What you should do:
Return these lines word for word, starting at the line that contains "The image size is (1553, 784)." and ending after the line that contains "point(348,12)".

Extracted entries:
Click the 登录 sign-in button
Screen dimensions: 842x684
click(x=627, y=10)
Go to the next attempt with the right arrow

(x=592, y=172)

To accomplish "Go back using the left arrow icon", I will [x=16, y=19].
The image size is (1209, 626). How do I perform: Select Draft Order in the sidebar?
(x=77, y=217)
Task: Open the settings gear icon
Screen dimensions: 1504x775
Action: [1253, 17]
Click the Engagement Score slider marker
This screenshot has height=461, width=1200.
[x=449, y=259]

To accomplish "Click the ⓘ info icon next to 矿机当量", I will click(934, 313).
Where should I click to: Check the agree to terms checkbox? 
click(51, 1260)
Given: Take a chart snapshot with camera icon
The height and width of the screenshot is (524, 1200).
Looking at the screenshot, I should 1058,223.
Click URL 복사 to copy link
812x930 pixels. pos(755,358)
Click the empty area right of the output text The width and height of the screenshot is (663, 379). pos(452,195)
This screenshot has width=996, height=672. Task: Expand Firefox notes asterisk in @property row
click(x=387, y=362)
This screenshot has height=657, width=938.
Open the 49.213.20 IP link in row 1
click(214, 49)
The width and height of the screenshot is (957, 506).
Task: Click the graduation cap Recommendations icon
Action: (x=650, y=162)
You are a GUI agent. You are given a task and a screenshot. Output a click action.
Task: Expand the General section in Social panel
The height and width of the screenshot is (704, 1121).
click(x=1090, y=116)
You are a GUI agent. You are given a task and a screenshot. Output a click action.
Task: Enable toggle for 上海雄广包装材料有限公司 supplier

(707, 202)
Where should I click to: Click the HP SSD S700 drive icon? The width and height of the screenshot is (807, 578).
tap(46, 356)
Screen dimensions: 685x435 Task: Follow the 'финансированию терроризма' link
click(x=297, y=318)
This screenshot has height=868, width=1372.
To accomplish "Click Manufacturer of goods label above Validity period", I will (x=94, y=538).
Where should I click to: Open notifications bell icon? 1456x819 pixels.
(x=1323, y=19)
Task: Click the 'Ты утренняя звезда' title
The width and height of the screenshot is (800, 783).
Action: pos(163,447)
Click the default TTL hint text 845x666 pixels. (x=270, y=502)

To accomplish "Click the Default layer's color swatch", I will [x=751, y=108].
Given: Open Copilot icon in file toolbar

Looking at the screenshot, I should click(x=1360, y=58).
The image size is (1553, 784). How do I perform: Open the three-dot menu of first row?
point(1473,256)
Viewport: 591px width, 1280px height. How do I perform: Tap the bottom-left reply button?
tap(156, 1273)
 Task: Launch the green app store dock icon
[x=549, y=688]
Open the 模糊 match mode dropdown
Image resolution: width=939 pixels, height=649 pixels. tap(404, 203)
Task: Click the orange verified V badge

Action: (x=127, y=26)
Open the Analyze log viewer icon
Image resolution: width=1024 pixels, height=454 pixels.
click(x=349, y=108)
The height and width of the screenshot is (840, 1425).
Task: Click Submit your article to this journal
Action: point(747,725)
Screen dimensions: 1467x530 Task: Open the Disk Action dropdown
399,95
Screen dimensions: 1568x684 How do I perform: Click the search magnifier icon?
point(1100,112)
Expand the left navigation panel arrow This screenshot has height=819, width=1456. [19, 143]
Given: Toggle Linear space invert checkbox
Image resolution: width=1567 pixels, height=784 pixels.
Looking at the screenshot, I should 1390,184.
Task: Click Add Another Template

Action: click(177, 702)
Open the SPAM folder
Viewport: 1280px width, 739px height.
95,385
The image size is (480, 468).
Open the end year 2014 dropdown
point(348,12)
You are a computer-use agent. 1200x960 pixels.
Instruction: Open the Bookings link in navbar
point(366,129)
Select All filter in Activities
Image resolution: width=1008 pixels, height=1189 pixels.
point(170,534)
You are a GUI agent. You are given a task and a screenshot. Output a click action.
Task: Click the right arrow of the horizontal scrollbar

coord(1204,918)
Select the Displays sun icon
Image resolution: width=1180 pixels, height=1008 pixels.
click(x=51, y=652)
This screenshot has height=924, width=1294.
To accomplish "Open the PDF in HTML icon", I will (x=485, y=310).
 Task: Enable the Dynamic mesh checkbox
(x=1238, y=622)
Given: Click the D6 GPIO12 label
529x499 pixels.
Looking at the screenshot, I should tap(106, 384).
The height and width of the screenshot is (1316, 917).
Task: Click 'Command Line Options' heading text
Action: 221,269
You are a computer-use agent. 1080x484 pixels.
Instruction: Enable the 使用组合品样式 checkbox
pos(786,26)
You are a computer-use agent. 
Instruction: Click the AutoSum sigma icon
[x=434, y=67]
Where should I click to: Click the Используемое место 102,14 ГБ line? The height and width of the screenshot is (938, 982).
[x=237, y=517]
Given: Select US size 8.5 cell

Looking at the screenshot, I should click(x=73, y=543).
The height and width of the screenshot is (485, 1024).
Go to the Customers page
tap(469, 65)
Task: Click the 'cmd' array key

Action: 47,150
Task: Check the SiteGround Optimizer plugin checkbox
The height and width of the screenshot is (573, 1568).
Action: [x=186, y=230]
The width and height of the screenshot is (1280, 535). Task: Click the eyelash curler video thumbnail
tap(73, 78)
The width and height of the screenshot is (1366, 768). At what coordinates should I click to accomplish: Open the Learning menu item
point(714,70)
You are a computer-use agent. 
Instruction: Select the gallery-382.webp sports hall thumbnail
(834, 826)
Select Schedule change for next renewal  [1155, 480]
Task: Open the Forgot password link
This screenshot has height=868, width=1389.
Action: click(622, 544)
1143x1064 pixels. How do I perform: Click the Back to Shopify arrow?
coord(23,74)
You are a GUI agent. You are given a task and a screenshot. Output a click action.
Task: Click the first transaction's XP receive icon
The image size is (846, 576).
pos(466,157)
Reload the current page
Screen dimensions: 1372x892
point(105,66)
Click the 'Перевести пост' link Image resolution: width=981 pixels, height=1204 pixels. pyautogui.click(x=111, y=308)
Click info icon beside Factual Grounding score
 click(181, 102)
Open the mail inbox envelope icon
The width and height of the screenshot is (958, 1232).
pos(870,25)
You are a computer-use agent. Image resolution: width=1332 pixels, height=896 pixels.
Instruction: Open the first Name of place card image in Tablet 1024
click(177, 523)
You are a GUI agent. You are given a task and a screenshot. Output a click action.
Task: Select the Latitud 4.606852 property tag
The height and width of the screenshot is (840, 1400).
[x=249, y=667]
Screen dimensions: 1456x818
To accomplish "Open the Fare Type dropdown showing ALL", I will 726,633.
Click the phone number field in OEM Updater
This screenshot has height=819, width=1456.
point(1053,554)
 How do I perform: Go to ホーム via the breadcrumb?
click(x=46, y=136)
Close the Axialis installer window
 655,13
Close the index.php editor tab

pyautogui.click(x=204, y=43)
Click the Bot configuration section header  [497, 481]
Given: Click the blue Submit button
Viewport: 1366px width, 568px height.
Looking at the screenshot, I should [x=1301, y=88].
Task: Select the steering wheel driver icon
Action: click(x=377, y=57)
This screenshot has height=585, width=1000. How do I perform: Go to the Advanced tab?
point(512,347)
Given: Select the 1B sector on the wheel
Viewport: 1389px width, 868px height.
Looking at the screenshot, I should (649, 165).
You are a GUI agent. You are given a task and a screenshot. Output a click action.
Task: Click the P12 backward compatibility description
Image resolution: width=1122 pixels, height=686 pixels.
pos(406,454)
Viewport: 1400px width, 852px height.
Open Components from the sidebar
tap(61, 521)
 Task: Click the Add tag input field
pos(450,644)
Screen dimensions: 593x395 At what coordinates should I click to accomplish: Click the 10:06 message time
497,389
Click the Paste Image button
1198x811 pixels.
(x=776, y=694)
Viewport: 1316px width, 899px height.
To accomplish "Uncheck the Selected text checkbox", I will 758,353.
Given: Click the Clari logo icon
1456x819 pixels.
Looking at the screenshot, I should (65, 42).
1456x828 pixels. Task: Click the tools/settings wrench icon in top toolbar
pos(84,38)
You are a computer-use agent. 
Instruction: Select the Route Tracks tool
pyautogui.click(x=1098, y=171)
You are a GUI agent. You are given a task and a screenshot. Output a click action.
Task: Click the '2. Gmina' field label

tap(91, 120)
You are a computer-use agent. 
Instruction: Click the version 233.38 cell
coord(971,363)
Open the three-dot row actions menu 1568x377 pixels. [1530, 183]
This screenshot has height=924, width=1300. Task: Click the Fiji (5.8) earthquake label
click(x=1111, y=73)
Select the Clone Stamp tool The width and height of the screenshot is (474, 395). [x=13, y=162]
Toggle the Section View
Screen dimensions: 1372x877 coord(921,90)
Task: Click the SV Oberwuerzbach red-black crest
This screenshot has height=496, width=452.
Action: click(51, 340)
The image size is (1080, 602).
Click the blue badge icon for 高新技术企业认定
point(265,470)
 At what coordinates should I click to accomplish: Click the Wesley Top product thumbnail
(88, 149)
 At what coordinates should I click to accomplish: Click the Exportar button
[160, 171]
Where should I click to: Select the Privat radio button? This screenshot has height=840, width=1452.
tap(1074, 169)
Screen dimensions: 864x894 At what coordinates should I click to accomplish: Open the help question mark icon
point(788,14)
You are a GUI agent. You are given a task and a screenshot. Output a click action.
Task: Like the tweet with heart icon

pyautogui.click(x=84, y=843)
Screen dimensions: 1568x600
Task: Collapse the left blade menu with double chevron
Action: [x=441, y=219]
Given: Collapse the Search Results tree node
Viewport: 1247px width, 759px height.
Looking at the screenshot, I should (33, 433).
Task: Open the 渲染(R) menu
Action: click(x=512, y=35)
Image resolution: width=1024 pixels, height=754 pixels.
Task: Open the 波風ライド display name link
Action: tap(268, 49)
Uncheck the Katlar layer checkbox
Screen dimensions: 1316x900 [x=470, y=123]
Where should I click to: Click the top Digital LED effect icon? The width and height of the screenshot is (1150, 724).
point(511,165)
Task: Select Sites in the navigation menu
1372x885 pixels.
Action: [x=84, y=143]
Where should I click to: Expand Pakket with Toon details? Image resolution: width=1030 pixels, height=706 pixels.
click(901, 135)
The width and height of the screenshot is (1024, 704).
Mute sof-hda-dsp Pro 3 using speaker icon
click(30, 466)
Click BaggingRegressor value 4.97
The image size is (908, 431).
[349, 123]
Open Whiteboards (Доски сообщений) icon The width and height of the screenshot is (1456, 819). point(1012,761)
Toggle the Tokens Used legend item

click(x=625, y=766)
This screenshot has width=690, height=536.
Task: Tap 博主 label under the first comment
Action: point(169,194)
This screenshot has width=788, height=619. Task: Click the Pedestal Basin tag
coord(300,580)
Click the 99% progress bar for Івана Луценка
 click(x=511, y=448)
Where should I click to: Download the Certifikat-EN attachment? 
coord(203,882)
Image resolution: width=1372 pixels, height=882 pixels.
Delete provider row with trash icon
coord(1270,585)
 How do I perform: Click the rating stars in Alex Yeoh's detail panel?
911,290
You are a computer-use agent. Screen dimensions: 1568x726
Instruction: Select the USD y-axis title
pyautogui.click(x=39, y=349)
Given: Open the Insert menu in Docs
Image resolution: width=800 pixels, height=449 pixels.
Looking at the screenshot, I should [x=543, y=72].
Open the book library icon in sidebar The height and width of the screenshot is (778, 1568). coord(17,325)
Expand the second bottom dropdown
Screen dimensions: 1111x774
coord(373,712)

Task answer:
The image size is (1553, 784). How do I perform: Open the three-dot menu of first row?
point(1473,256)
Viewport: 591px width, 1280px height. How do I perform: Tap the bottom-left reply button?
tap(156, 1273)
 Task: Launch the green app store dock icon
[x=549, y=688]
Open the 模糊 match mode dropdown
Image resolution: width=939 pixels, height=649 pixels. tap(404, 203)
Task: Click the orange verified V badge

Action: (x=127, y=26)
Open the Analyze log viewer icon
Image resolution: width=1024 pixels, height=454 pixels.
click(x=349, y=108)
The height and width of the screenshot is (840, 1425).
Task: Click Submit your article to this journal
Action: point(747,725)
Screen dimensions: 1467x530 Task: Open the Disk Action dropdown
399,95
Screen dimensions: 1568x684 How do I perform: Click the search magnifier icon?
point(1100,112)
Expand the left navigation panel arrow This screenshot has height=819, width=1456. [19, 143]
Given: Toggle Linear space invert checkbox
Image resolution: width=1567 pixels, height=784 pixels.
Looking at the screenshot, I should 1390,184.
Task: Click Add Another Template

Action: click(177, 702)
Open the SPAM folder
Viewport: 1280px width, 739px height.
95,385
The image size is (480, 468).
Open the end year 2014 dropdown
point(348,12)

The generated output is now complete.